NYUSH: You were previously Vice-Chancellor of Oxford University and Provost at Yale. You’ve taken over as President of NYU after a period of expansion under former president John Sexton. What excites you about leading NYU and its Global Network?
AH: One of the reasons I came to NYU was the University’s remarkable trajectory over the past several decades, transforming itself from a largely regional school to one of the world’s foremost research universities, a global university with three degree-granting campuses.
What truly distinguishes NYU is our focus on the future and our willingness to take risks to shape that future. Other universities have larger endowments or longer histories. But no university matches NYU for its boldness of spirit and ambition.
NYUSH: How does NYU Shanghai fit into NYU’s plans for the future?
AH: NYU Shanghai is a prime example of the boldness in action that has marked NYU’s history and has led to extraordinary achievement. The student body comes from 66 countries and 31 Chinese provinces. The students have won international prizes for technology and leadership. The faculty have shaped a unique liberal arts curriculum influenced by China and tailored for the 21st century. The research centers are garnering attention and praise around the world. And the milestone that NYU Shanghai will reach later this year – the graduation of its first class – underscores just how quickly NYU Shanghai has achieved excellence. Just recently two seniors in the founding class were selected for elite postgraduate Schwarzman scholarships to Tsinghua University in Beijing, demonstrating the high regard in which our students are held.
Of course NYU Shanghai makes up part of a larger innovation: NYU’s global network. Along with NYU Shanghai are NYU Abu Dhabi, with its own outstanding faculty and talented students; 11 other sites on six continents at which NYU undergraduates can study abroad and graduate students and faculty can pursue research; the largest number of students studying abroad and the largest group of international students attending any US university.
NYUSH: What are the priorities of your leadership?
AH: There has never been a time when bold action on global education is more urgently needed than now. In the face of destructive public discourse on immigration, suspicion of entire religions and ethnic groups, and a range of problems – from climate change to ideological extremism – that defy borders, it is essential that we choose not to retreat but to engage.

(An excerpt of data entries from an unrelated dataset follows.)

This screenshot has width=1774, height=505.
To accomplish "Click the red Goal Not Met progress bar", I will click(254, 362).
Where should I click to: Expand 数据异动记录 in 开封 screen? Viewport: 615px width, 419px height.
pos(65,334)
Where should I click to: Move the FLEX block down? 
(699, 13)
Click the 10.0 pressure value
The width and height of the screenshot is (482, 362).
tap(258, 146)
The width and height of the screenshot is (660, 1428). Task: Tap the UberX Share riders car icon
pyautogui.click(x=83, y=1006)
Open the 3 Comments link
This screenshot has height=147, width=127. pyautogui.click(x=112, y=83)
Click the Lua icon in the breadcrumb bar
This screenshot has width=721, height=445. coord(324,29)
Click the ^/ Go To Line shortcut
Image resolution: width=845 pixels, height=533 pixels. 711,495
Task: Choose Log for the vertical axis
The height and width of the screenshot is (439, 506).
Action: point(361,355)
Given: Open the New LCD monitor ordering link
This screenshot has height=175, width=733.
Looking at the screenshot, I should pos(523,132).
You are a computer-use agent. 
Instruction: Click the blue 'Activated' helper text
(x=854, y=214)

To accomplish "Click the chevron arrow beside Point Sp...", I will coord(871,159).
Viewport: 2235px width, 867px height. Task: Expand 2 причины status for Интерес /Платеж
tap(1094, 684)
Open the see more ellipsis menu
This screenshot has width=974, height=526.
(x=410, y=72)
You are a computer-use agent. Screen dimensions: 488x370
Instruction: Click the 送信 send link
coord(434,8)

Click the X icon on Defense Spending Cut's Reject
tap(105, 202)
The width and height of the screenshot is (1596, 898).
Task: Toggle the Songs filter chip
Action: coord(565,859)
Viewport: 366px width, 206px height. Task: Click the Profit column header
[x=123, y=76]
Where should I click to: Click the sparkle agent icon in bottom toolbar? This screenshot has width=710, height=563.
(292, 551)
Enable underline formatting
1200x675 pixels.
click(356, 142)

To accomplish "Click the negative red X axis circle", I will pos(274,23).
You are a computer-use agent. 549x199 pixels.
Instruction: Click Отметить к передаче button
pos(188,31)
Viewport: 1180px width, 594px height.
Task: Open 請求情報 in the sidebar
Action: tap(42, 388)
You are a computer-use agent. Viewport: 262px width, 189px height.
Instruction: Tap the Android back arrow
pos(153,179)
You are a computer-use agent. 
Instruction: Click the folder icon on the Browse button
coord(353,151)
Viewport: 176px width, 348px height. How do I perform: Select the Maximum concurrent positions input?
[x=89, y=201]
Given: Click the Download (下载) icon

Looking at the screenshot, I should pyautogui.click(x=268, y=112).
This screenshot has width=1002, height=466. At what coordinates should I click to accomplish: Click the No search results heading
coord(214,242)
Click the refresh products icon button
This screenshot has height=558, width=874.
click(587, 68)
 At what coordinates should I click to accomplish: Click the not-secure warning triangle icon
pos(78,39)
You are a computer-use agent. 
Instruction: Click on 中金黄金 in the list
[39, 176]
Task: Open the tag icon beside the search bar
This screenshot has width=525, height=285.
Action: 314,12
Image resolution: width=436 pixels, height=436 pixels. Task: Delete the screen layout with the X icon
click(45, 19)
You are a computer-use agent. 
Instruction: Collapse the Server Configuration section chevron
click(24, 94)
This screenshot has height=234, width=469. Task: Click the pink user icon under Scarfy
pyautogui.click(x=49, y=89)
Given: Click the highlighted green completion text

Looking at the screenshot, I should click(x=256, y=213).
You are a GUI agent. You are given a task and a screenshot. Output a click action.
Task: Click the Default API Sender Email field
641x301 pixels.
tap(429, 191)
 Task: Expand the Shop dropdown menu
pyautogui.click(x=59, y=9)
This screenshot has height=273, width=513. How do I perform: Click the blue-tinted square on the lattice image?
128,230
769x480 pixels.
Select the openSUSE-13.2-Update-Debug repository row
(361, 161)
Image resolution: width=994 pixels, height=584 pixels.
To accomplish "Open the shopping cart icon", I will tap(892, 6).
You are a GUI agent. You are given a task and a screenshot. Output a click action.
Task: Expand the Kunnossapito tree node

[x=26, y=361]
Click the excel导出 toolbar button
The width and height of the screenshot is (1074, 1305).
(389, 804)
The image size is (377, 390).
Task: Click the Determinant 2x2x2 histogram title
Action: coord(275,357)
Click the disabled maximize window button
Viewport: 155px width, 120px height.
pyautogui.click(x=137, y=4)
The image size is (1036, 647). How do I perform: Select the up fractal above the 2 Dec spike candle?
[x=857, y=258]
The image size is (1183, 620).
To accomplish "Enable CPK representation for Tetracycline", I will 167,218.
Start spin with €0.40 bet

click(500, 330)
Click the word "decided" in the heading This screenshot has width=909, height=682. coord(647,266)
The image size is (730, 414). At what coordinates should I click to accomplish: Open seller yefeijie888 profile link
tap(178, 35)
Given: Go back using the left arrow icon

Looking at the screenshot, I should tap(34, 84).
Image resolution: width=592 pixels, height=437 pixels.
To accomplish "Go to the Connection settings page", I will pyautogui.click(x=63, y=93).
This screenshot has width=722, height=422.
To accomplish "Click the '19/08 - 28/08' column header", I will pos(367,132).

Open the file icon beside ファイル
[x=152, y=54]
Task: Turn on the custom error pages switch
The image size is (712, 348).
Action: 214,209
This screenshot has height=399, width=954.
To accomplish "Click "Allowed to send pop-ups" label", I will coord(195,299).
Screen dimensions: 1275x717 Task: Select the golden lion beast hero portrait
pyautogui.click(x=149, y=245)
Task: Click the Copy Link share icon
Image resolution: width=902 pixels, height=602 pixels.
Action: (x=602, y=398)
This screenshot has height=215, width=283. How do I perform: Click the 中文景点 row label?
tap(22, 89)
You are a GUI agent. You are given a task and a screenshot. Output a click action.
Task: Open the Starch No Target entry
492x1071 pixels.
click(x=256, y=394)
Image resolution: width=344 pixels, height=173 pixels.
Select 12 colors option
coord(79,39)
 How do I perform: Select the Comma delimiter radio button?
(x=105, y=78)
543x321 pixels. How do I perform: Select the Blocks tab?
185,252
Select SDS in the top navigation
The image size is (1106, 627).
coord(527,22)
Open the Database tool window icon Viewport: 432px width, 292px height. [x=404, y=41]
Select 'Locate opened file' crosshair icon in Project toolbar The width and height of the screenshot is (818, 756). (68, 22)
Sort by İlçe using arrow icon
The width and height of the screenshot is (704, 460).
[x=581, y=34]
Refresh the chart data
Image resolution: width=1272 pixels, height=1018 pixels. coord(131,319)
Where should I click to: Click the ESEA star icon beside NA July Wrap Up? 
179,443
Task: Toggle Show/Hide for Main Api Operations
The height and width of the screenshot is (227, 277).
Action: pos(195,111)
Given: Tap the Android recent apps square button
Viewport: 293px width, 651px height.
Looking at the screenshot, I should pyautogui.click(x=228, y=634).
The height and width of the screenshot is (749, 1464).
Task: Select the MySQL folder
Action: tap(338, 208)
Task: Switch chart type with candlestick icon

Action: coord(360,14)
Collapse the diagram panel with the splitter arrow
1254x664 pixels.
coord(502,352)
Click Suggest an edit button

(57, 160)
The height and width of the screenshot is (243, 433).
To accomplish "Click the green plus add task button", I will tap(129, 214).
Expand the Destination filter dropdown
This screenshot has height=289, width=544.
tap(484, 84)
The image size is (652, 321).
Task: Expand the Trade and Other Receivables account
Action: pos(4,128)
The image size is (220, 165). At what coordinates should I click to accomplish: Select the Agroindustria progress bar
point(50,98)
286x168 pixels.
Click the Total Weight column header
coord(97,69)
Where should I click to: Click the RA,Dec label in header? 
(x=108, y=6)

We must make a priority of refining the global network, of ensuring that it aligns throughout with our academic standards and principles. In the near term, that means our focus will be less on increasing the number of our NYU campuses or global sites and more on reaching the full potential of the exceptional global enterprise NYU has already built, guided always by the goals of enhancing our students’ education and serving our faculty’s scholarly interests.
NYU Shanghai has already begun to expand, increasing its annual undergraduate intake for next year from 300 to 350 students. We will continue to grow the student body steadily with a long-term target of 2,000 undergraduates.
We must continue improving the connections until the links feel like second nature. We must carry on the work we have already begun with the Global Research Initiative: expanding the role of the global sites so that in addition to their traditional mission of undergraduate education they become centers of real research excellence involving faculty and graduate students. And we must ensure that these wonderful academic and global opportunities are available to all NYU students, no matter what their financial background.
NYUSH: What are your hopes for the future of NYU Shanghai?
AH: I encourage the NYU Shanghai community to keep doing what you have done so well up to this point: taking risks yourselves with a sense of adventure and openness; asking new questions and creating new answers; and sharing what you observe that works as well as what opportunities you see for improvement.
I have utmost faith in NYU Shanghai, as I do in NYU, and I pledge to work using all of the tools I can on its behalf—in honor of its past, in celebration of the present, and especially in anticipation of its splendid future.